* Stated problem 1: List every actor named in the Enakkul Oruvan article below.
* Stated problem 2: Extend the plot summary in the Enakkul Oruvan article below, starting after its final sentence.

Enakkul Oruvan () is a 1984 Indian Tamil-language musical thriller film directed by S. P. Muthuraman, starring Kamal Haasan in the lead role, for whom the film was his 125th as an actor, and Sripriya, Sathyaraj in supporting roles. It is a reimagining of the Hindi film Karz (1980), itself based on the American film The Reincarnation of Peter Proud (1975). It was a flop  film was also Shobana's Kollywood debut as an actress.

Plot 

Madan (Kamal Haasan) is a dancer by profession who is a dream boy of all young girls. Kalpana (Shobana), a young woman, is irritated by Madan's fame and she badly criticises his performances which attracts attention of Madan on her.  He challenges that he would make her long for him and his love, but he falls in love with her. He tries to win her love in several ways but eventually fails. One night he gets into her house with a face mask which makes Kalpana  to misunderstand that he is a thief and screams and alerts  her home. Madan is trapped and handed over to the  police. Madan, who is a son of  pickle businessman Ooruga Ulaganathan (V. K. Ramasamy) rescues him from police custody and finds the reason for incident to be his love for Kalpana. Kalpana's father, who is a psychiatrist, finds that Madan is the son of his old friend Ulaganathan. Madan-Kalpana's marriage is approved and fixed then.

* Raw data:
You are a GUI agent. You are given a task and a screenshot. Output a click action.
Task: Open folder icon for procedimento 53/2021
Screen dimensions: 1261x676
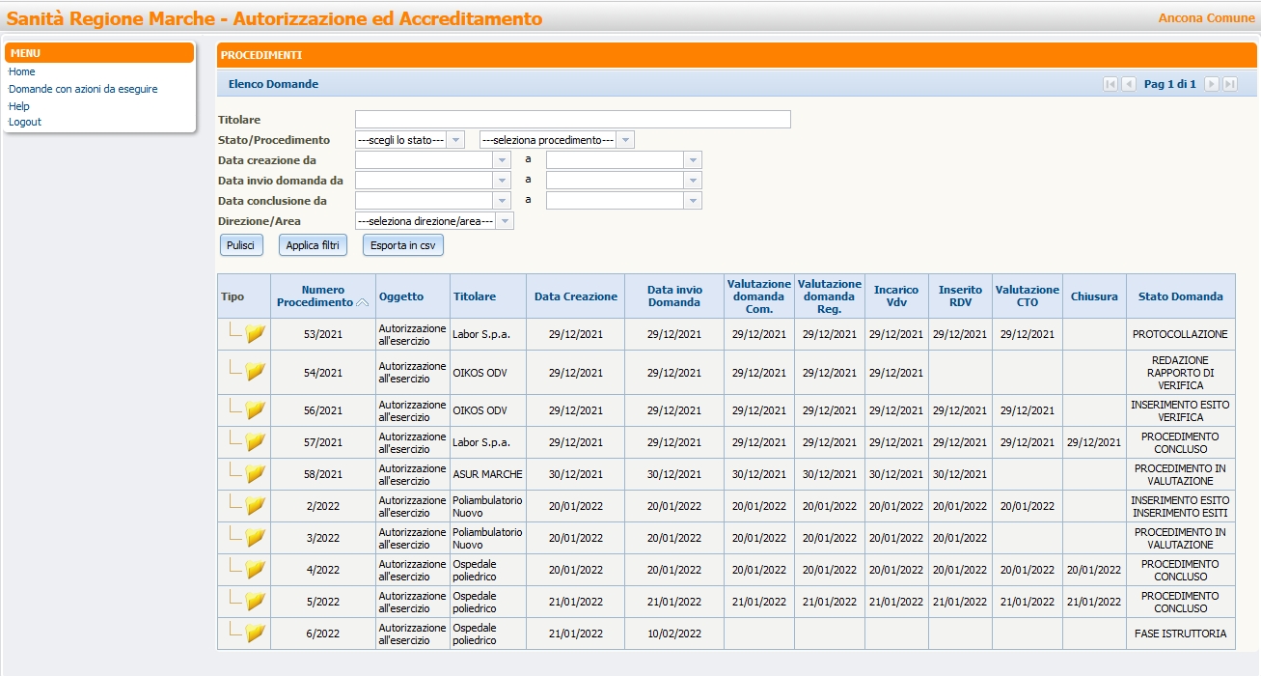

* Expected answer 1: Kamal Haasan, Sripriya, Sathyaraj, Shobana, V. K. Ramasamy

* Expected answer 2:
Kalpana who is an aspiring BharathaNatyam dancer performs on her first stage. Madan who watches her performance is disturbed by some illusion of a woman performing Bharathanatyam. He could not resist the disturbance and leaves the place. Kalpana's father considers it as a normal disturbance and asks him to go for a vacation to some place. While choosing for a place, he sees some visuals of Darjeeling and understands that some places are very familiar to him with the fact that he has not visited the place before in his lifetime. He opts to go there and leaves with his friend and fiancée Kalpana. In Darjeeling, he feels everything is familiar to him. At a point he stops in front of a monument, where he gets illusions of some Karate competition and a man participating in it. He feels as if he was that man who participated in the competition and won the trophy. Madan screams "Upendra could not be defeated" several times which alarms his friend and Kalpana. Kalpana narrates the incident to her dad. Kalpana's dad advises her to take care of him and make him sleep when his acts go wrong and unresistible.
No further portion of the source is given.